── Listed entries
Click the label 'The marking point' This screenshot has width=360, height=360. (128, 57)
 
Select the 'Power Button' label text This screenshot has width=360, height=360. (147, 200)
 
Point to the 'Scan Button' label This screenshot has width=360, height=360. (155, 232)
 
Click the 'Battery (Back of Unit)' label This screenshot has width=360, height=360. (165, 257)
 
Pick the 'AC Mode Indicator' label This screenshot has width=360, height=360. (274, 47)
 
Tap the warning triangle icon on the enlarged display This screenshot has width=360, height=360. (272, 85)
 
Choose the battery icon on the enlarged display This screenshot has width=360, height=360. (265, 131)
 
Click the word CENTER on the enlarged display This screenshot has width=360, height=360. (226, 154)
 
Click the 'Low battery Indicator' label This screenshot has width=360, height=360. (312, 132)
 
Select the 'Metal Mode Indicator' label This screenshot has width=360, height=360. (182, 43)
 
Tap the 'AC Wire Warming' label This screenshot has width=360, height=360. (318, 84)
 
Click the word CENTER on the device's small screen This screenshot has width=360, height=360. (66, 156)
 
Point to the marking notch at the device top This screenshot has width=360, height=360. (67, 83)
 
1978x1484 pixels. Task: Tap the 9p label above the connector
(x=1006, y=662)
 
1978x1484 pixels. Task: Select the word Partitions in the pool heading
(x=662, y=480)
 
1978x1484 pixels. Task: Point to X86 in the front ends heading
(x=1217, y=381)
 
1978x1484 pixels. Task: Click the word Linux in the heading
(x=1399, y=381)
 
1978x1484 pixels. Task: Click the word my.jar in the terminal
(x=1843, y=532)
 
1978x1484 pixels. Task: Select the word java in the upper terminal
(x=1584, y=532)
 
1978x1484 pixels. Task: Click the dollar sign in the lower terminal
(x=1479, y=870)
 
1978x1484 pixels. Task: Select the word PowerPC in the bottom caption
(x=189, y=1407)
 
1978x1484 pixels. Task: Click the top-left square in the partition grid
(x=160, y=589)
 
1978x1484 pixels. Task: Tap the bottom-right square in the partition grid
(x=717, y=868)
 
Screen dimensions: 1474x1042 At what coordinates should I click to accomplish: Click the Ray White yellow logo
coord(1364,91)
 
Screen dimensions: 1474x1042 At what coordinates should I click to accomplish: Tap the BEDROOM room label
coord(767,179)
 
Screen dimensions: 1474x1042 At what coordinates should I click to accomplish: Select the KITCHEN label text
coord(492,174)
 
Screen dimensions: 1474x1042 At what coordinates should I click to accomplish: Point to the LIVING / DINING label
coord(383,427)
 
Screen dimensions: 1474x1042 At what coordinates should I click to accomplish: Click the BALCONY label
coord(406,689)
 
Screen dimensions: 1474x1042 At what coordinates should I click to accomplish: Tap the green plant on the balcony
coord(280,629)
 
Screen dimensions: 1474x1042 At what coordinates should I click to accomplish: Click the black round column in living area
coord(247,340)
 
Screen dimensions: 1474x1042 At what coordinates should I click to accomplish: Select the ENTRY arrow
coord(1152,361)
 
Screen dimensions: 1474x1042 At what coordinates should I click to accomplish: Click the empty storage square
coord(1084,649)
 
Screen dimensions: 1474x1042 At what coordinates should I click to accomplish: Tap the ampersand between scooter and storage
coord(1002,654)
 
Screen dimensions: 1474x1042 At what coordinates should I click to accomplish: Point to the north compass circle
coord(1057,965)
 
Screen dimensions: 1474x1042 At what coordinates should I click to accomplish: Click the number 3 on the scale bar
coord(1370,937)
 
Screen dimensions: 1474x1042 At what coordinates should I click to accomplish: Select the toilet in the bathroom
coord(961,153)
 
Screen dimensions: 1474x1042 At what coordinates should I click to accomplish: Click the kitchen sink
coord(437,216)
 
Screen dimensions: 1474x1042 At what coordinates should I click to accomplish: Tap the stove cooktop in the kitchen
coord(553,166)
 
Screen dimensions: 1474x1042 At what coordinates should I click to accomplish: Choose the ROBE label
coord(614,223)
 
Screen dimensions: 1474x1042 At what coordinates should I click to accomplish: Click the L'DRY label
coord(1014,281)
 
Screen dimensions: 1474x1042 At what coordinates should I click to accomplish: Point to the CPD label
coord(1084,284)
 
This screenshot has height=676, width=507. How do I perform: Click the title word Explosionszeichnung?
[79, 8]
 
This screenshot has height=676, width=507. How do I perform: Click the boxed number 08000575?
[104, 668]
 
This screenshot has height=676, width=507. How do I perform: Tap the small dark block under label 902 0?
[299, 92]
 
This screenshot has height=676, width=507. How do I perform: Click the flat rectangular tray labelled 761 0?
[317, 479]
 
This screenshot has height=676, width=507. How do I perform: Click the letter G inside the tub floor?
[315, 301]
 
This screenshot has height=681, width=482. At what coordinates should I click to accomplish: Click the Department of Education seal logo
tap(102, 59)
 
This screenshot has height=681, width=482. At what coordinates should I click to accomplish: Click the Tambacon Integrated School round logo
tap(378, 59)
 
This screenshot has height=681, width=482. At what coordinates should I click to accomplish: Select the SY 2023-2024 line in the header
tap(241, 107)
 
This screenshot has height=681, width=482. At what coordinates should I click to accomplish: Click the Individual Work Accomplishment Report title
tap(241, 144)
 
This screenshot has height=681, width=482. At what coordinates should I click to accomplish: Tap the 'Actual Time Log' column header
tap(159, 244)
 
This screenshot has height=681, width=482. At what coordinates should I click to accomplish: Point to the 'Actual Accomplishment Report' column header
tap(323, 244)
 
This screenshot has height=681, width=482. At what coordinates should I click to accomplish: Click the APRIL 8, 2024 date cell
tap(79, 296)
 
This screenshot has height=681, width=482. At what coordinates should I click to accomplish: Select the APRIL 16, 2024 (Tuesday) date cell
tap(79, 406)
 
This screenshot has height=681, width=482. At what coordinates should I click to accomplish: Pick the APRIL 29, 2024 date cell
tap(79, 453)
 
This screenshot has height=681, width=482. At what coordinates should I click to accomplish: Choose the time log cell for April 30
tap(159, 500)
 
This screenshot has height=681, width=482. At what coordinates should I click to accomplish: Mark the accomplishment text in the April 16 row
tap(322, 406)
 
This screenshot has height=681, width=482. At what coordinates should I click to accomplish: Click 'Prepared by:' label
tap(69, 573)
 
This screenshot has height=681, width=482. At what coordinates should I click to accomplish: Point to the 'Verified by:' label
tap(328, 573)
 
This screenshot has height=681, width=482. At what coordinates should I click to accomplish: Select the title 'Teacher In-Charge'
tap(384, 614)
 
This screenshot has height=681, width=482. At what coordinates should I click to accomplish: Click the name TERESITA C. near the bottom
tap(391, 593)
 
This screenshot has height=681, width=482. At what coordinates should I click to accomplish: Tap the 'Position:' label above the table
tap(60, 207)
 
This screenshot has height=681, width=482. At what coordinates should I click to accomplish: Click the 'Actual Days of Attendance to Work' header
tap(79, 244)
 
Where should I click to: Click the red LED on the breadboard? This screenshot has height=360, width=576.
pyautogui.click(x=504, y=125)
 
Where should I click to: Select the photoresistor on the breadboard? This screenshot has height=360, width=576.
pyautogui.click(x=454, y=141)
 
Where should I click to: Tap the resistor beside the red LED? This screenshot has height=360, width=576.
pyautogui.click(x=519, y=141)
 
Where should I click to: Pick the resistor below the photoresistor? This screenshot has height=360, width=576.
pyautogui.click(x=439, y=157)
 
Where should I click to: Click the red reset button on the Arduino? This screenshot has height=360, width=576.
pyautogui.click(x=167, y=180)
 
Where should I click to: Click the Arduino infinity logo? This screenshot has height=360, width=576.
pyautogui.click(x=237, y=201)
────
(What you have to do):
Please copy the data word for word, starting at the line that contains "on the balcony" and ending after the line that contains "coord(1152,361)".

(Result):
Screen dimensions: 1474x1042 At what coordinates should I click to accomplish: Tap the green plant on the balcony
coord(280,629)
 
Screen dimensions: 1474x1042 At what coordinates should I click to accomplish: Click the black round column in living area
coord(247,340)
 
Screen dimensions: 1474x1042 At what coordinates should I click to accomplish: Select the ENTRY arrow
coord(1152,361)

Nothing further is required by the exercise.